After focusing on creating short motifs and copying and repeating movements in Key Stage 1 dance lessons, in the early stages of lower KS2 allow children begin to improvise and create their own sections of motif, responding to a range of stimuli. They begin to adapt motifs to create longer sequences of dance. In Year 4, this is developed further as pupils work on their improvisation skills to increase confidence and progress to working in small groups.


Children are given the opportunity to work together with peers and with their teachers, to review and reflect on their own and each other’s performances. In addition, through their analysis of their performance, they will begin to refine their skills with support from teachers and peers.


Upper Key Stage 2

In upper Key Stage 2, units of work continue to build upon prior learning through continued refinement of technique, stance and skill whilst refining precision, control and links between movements. Understanding the changes in the body during exercise link to science units covered in this period and children begin to take the lead in warming and cooling down as well as taking on roles as officials in games and at school events such as Sports Day.

In games based lessons, skills developed in lower KS2 are recapped and developed further with teaching focusing on varying of technique to achieve a particular outcome, tactical awareness and improving accuracy. During the application phase of sessions, children work on applying this to game situations his might include shot selection, fielding positioning and higher level decision making in relation to attack and defence. As children move in to year 5, they begin to move away from small side games and instead apply the skills learnt to larger sided or more formalised sports formats, with rules and regulations that feed in to our local competition offering.  

In upper KS2, in athletics, teachers work with pupils to develop effective techniques and refine skills acquired in KS1 and lower KS2. Through a process of review, reflection and teacher facilitation, children refine technique to improve their results and beat their personal bests.

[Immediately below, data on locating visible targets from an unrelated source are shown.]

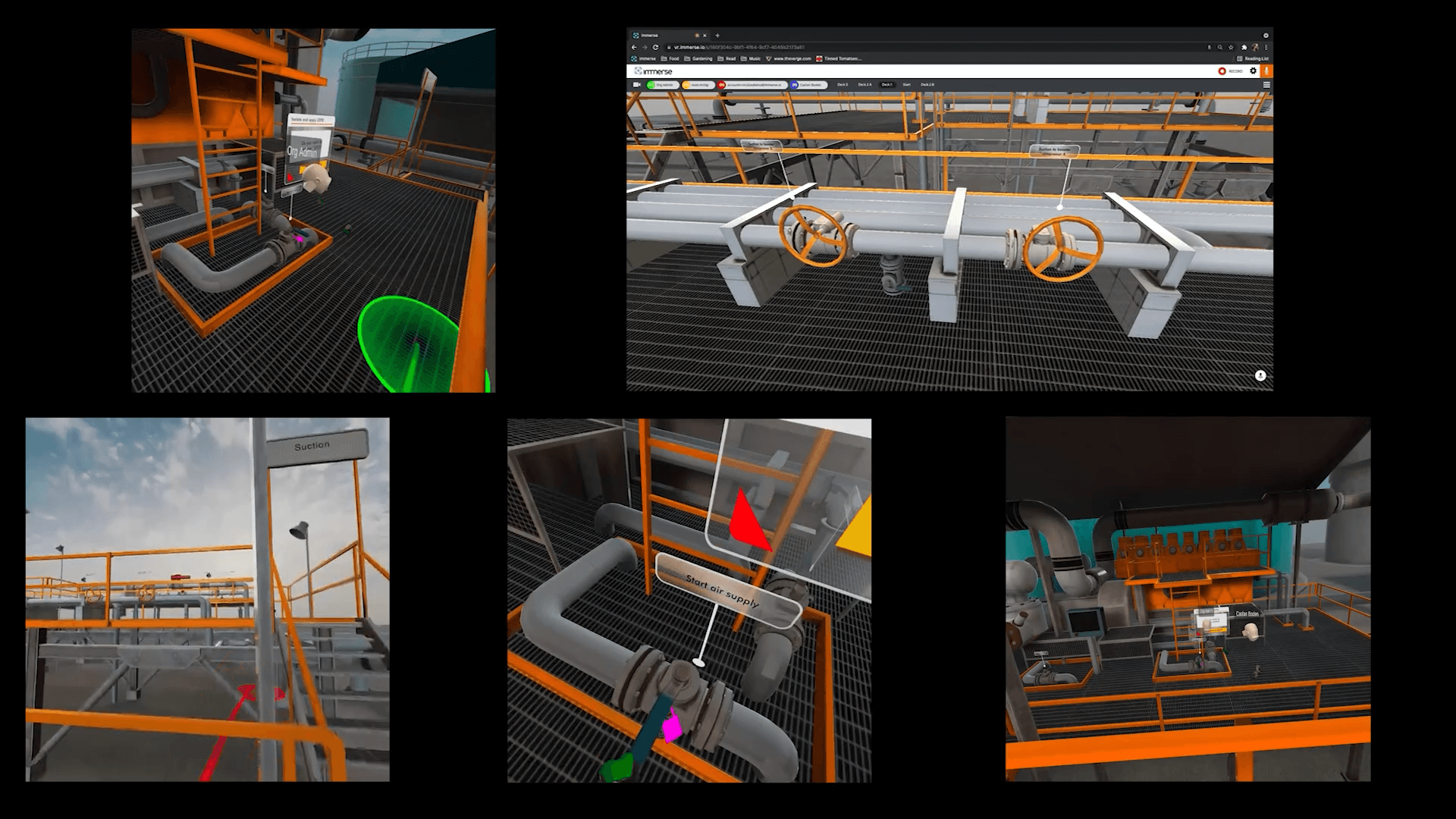Open browser extensions puzzle icon

(x=1244, y=47)
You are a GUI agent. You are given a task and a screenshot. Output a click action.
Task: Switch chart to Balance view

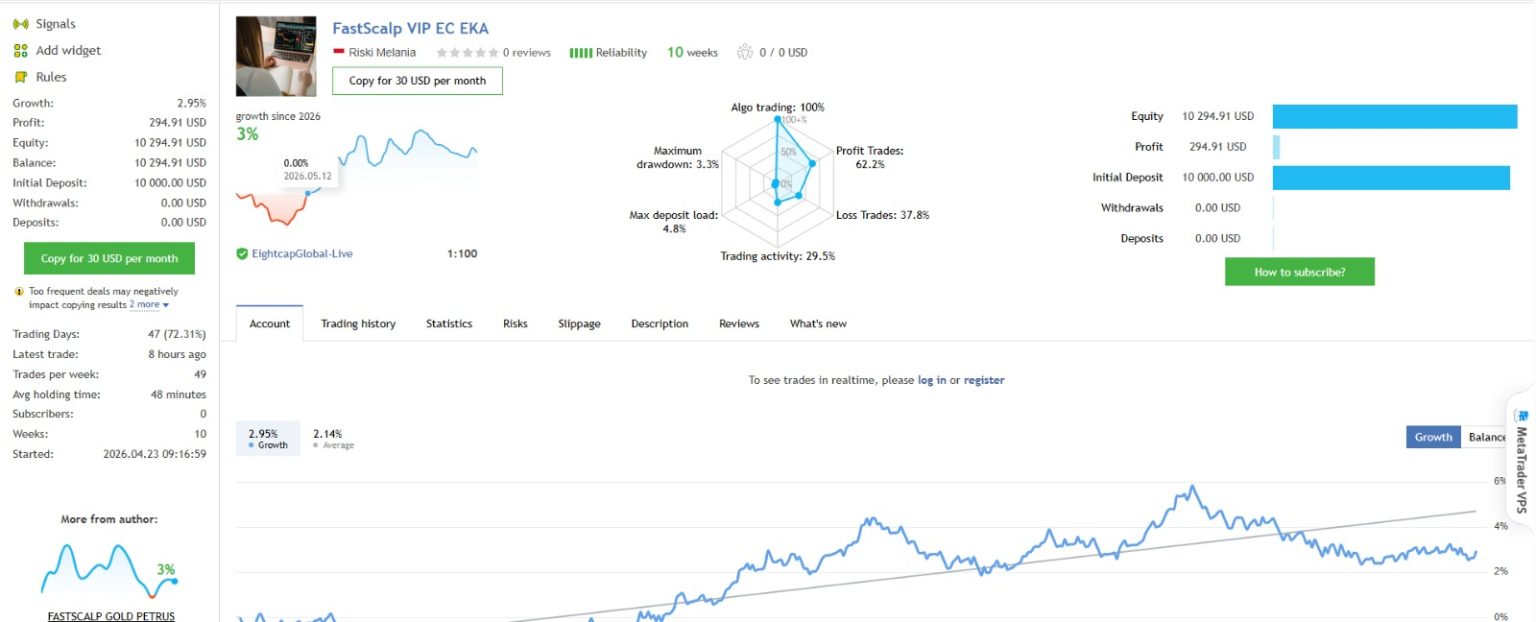click(1486, 437)
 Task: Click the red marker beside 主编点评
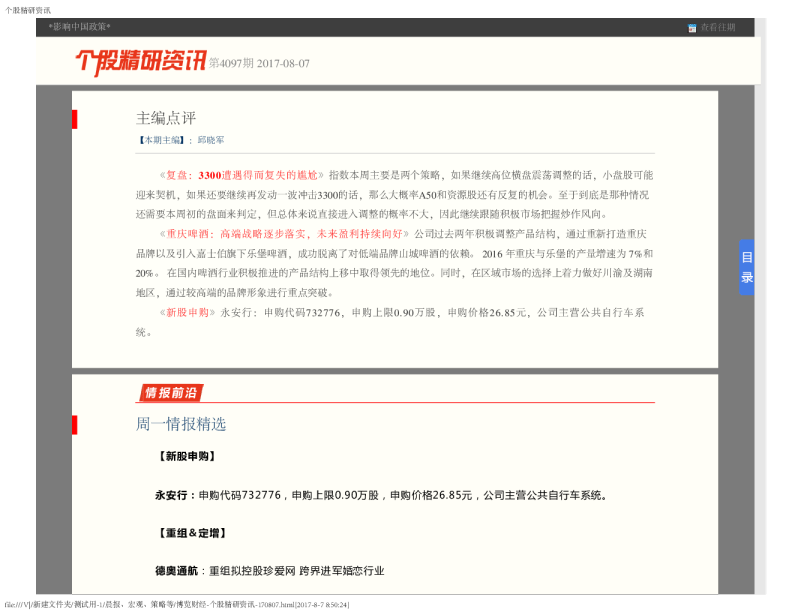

Pupils become officials and take on the responsibility for measuring and recording data collected.

By Year 5, children have had a regular offering of gymnastics since Foundation Stage and most will have mastered the basics of balance, creating shapes and creation of a sequence of movements. In upper KS2, learning builds on this prior knowledge and focuses on consistency and confidence in composing and performing their own complex sequences of movements. In Year 6, this is developed further through incorporating different pathways that require timing and communication when working in partnership with others.

Building on learning where children have created their own motifs and linked movements, in dance, lessons now focus on rhythm, expression and dynamics. Children begin to improvise more confidently and advancing from Year 3 and 4, work now focuses on linking movements with fluency and control.

In all areas of learning, pupils regularly review their work with a partner or individually in order to find areas for development which will improve overall performance and effectiveness. This may be through video replays and peer observation and often takes place throughout lessons to provide immediate feedback which is essential for avoiding repetition and permanent embedding of incorrect technique.

By the end of Year 6, our aim is for children to be able to draw on a wealth of prior learning in order to perform to their highest possible standard.  We aim for children to be self-motivated and analytical  accessing support that they require, whether it be teacher support, peer feedback or adaptation through practise and refinement. Rather than seeing challenge as something that might lead to perceived failure, we want the children to be able to draw on the knowledge and skills that they have developed during their time at Marlborough and use these to achieve their personal best.



Extra-curricular opportunities

Throughout the year, we have a wide range of sports on offer in addition to those which are part of the curriculum.

Our extra-curricular clubs include: Netball, hockey, lacrosse, basketball, cross country, athletics, circuit training, karate, football, cricket, rounders, athletics, gymnastics and fencing.